Astrothelium stromatofluorescens

Scientific classification
- Domain: Eukaryota
- Kingdom: Fungi
- Division: Ascomycota
- Class: Dothideomycetes
- Order: Trypetheliales
- Family: Trypetheliaceae
- Genus: Astrothelium
- Species: A. stromatofluorescens
- Binomial name: Astrothelium stromatofluorescens Aptroot & M.Cáceres (2016)

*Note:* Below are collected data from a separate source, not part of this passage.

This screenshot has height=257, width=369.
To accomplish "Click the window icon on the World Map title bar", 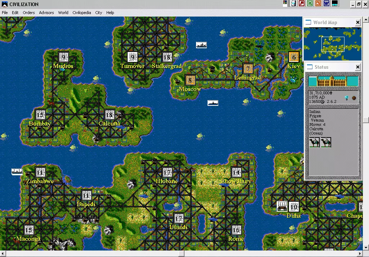I will (308, 22).
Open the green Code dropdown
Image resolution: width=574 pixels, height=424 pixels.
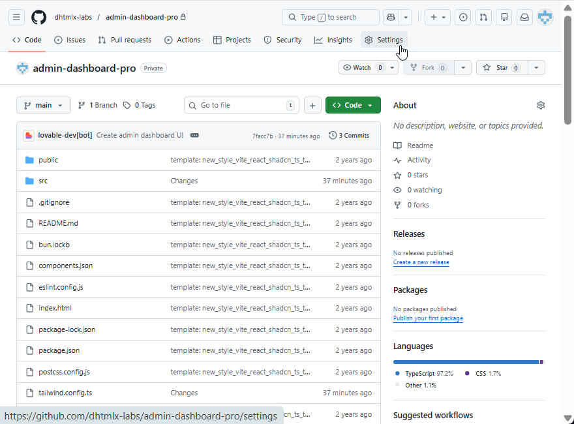[353, 105]
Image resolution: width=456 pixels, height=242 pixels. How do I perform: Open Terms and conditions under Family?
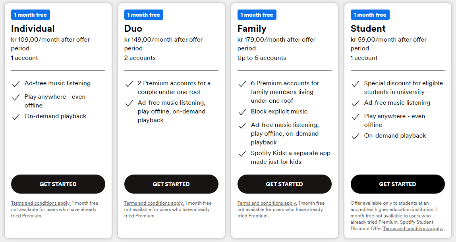267,203
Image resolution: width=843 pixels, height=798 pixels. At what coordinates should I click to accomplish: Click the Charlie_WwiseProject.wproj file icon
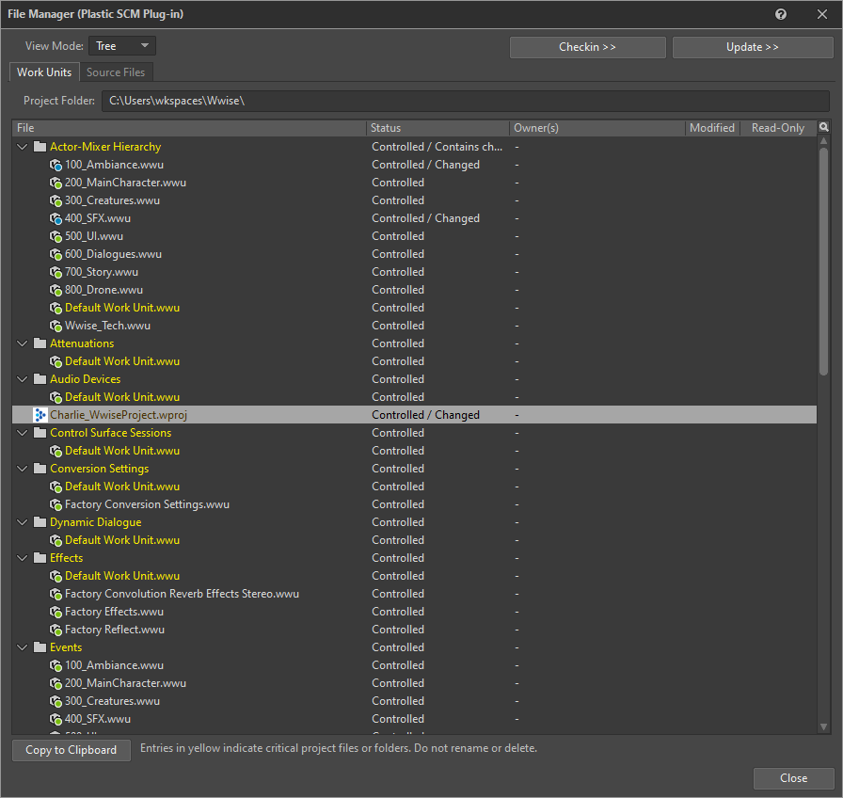[40, 415]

= Astrothelium stromatofluorescens =

- Authority: Aptroot & M.Cáceres (2016)

Species of lichen

Astrothelium stromatofluorescens is a species of corticolous (bark-dwelling) lichen in the family Trypetheliaceae. It is only known to occur in a few locations in Brazil and Bolivia.

==Taxonomy==
The lichen was formally described as a new species in 2016 by lichenologists André Aptroot and Marcela Cáceres. The type specimen was collected by the authors from the Parque Natural Municipal de Porto Velho (Porto Velho, Rondônia), where it was found growing on tree bark in a primary rainforest. The species epithet stromatofluorescens refers to the fluorescent properties of its pseudostromata.

==Description==
The lichen has a smooth, somewhat shiny, pale ochraceous-green thallus with a cortex surrounded by a thin (0.2 mm) black prothallus line. The ascomata are spherical, measuring 0.2–0.5 mm in diameter, and arranged in groups of 7 to 50 in pseudostromata (a stroma in which fungal cells and bits of host tissue are mixed). The ascospores, which number eight per ascus, are hyaline, spindle-shaped (fusiform) with rounded edges, and measure 20–23 by 7–9 μm. The spores have 3 transverse septa that form diamond-shaped cavities (lumina), and are ensheathed in a gelatinous layer up to 6 μm thick.

The pseudostromata contain lichexanthone, a lichen product that causes these structures to fluoresce a yellow colour when lit with a long-wavelength UV light. A similar species, Astrothelium phlyctaena, is distinguished by having lichexanthone in both the pseudostromata and the thallus.

==Habitat and distribution==
Astrothelium stromatofluorescens is only known to occur in Brazil and Bolivia. In addition to the type locality in Rondônia, it has also been recorded in Amazonas. In Bolivia, it was found in the Ríos Blanco y Negro Wildlife Reserve (Santa Cruz).